--- SUPPLIED MATERIAL ---

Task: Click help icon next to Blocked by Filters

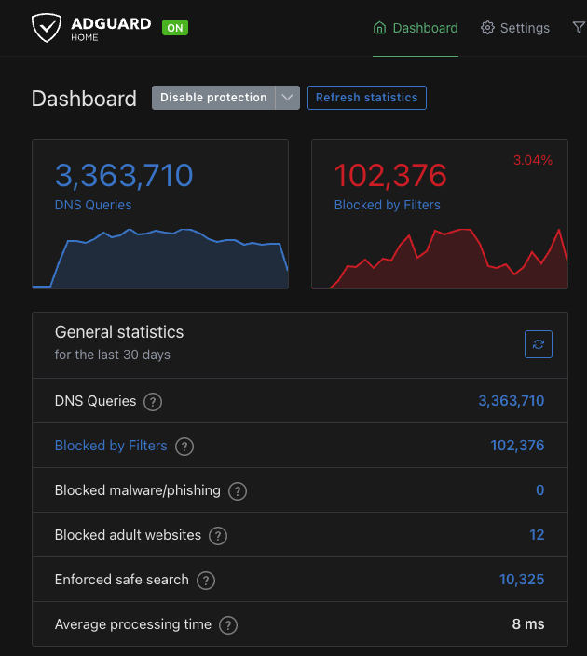Action: click(184, 447)
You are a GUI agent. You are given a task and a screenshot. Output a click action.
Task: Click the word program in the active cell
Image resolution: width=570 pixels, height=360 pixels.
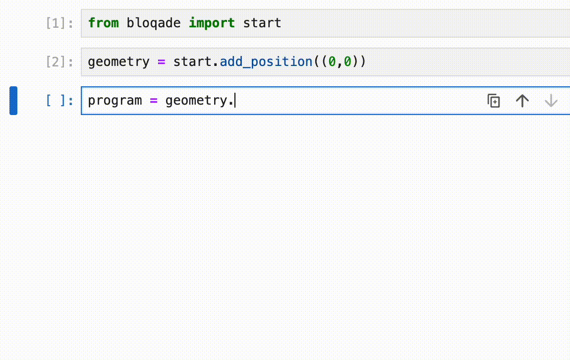(x=114, y=100)

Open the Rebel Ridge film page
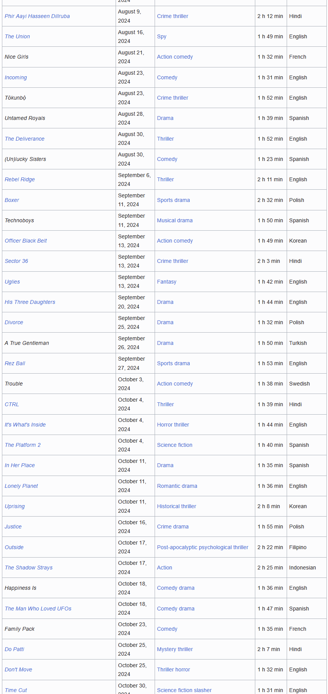click(x=20, y=179)
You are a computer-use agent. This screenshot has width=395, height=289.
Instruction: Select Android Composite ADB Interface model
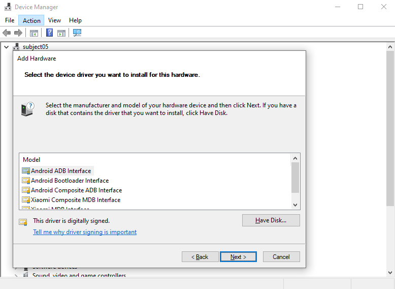tap(76, 190)
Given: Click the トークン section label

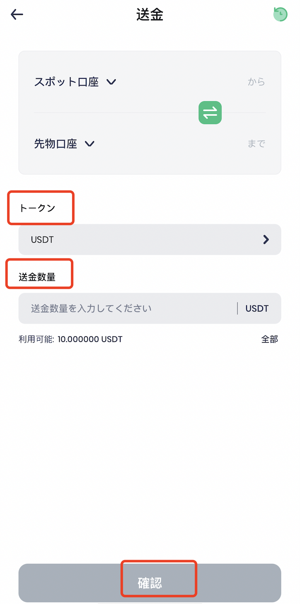Looking at the screenshot, I should pos(37,208).
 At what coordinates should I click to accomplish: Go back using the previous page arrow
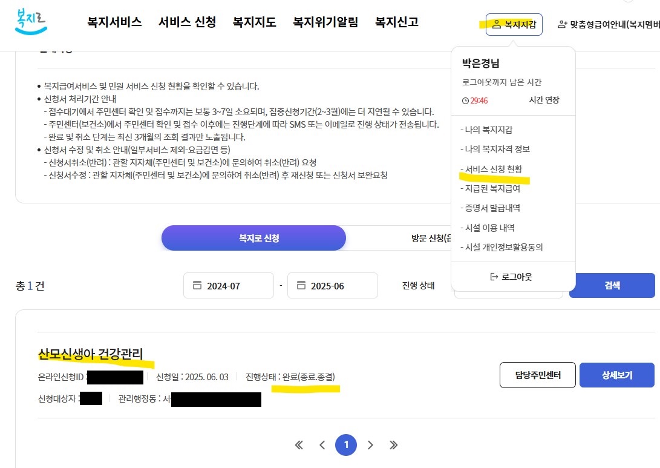click(x=322, y=444)
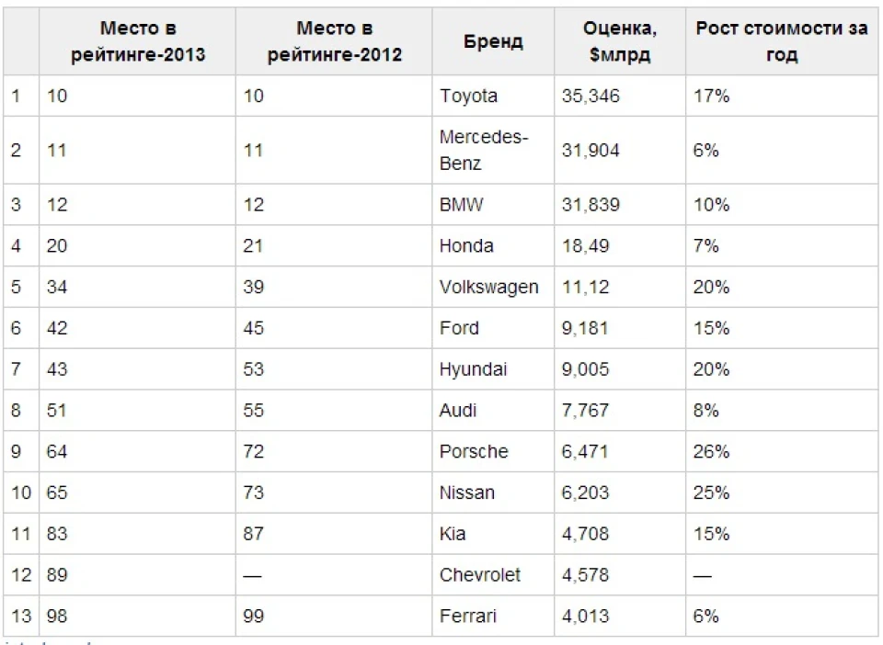Click the Audi growth 8% cell
This screenshot has width=883, height=645.
[782, 410]
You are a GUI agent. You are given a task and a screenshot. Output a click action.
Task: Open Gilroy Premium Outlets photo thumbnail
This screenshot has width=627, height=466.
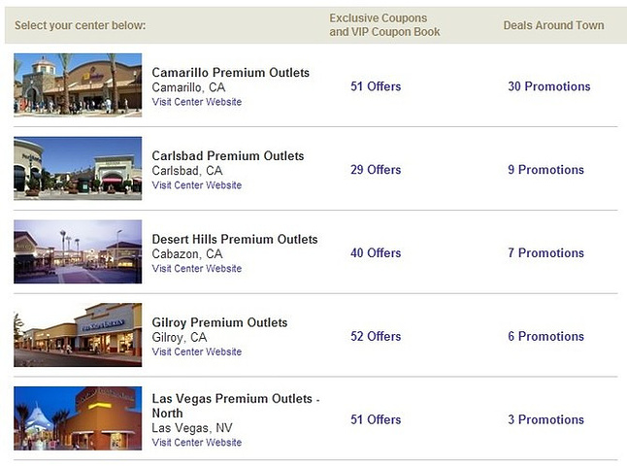(x=78, y=335)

---

[ABOUT THIS TASK]:
Copy every line of the data exactly as written, excluding the pictures.

[EXERCISE ANSWER]:
Task: Click help icon next to Blocked by Filters

Action: click(184, 447)
You are a GUI agent. You are given a task and a screenshot. Output a click action.
Task: Click the word program in the active cell
Image resolution: width=570 pixels, height=360 pixels.
(x=114, y=100)

Open the Rebel Ridge film page
click(x=20, y=179)
You are a computer-use agent. This screenshot has width=395, height=289.
Instruction: Select Android Composite ADB Interface model
tap(76, 190)
Given: Click the トークン section label

Looking at the screenshot, I should pos(37,208).
 At what coordinates should I click to accomplish: Go back using the previous page arrow
click(x=322, y=444)
Click the Audi growth 8% cell
This screenshot has width=883, height=645.
[782, 410]
You are a GUI agent. You are given a task and a screenshot. Output a click action.
Task: Open Gilroy Premium Outlets photo thumbnail
This screenshot has width=627, height=466.
(x=78, y=335)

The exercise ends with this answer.